Looking to the future, deBree hopes to expand pregnancy care, employ psychiatric mental health nurse practitioners and offer basic palliative care. 

But she is quick to stress that clinical care is only one piece of what is needed to support patients experiencing homelessness. “We need dramatic rent decreases and more supportive housing,” she says. “Housing stability is health care.” 

New Clinic at Ward 86 Offers Accessible HIV and Primary Care

“Services available to patients as soon as they walk in the door, and care plans designed to be highly flexible.” That’s what’s needed to provide comprehensive support to patients experiencing homelessness, says assistant professor Janessa Broussard, MS ’17, AGNP-C, AAHIVS. 

Janessa Broussard, MS ’17, AGNP-C, AAHIVS
Janessa Broussard, MS ’17, AGNP-C, AAHIVS

And it’s exactly what she’s doing at Ward 86. 

Ward 86 at Zuckerberg San Francisco General Hospital and Trauma Center was the first dedicated HIV clinic in the United States and continues to be an international model for HIV care. 

Broussard works with a new health care access point clinic at Ward 86 that provides care for people who inject drugs.
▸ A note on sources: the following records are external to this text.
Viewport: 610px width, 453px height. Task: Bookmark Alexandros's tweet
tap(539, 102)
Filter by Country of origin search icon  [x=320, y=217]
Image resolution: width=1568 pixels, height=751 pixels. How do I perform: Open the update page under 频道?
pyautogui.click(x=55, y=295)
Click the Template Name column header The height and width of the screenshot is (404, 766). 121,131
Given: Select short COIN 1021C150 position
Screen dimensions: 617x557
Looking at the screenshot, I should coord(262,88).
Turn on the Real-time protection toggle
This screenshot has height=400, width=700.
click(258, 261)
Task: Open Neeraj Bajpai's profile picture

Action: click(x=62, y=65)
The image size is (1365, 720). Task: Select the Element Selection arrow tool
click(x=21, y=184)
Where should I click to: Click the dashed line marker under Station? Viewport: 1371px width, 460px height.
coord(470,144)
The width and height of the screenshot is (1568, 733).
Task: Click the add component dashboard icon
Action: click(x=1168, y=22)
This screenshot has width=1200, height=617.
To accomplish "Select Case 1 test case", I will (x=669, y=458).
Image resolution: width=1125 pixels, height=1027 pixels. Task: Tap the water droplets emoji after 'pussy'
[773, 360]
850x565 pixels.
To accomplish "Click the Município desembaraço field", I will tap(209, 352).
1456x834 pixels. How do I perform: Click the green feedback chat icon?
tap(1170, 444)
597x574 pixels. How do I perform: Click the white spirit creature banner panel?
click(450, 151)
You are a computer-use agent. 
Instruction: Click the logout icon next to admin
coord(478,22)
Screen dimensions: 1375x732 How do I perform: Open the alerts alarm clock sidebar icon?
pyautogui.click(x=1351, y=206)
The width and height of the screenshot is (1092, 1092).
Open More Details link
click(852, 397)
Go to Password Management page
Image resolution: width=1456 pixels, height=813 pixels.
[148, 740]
Most of Broussard’s patients are experiencing homelessness and have trouble managing their appointments and navigating the health care system. 

The clinic is working to meet patients’ needs by offering drop-in appointments every afternoon for patients to receive HIV testing and primary care. Providers work to design care plans that can be adapted based on the patient’s circumstances. 

“We are creating a model that offers comprehensive, high-quality care in ways that are responsive to the very real challenges that people are navigating,” explains Broussard. 

Broussard previously worked at the San Francisco AIDS Foundation where she oversaw the U.S.’ largest program for distributing pre-exposure prophylaxis, a medicine that reduces the chance of getting HIV from drug injection or sex. Additionally, she helped develop hepatitis C treatment services for individuals who actively use substances and are experiencing homelessness and rapid initiation of antiretroviral therapy. 

“If we create models of care specific to particular communities – like people experiencing homelessness – patients will begin to get the quality health care they deserve,” says Broussard.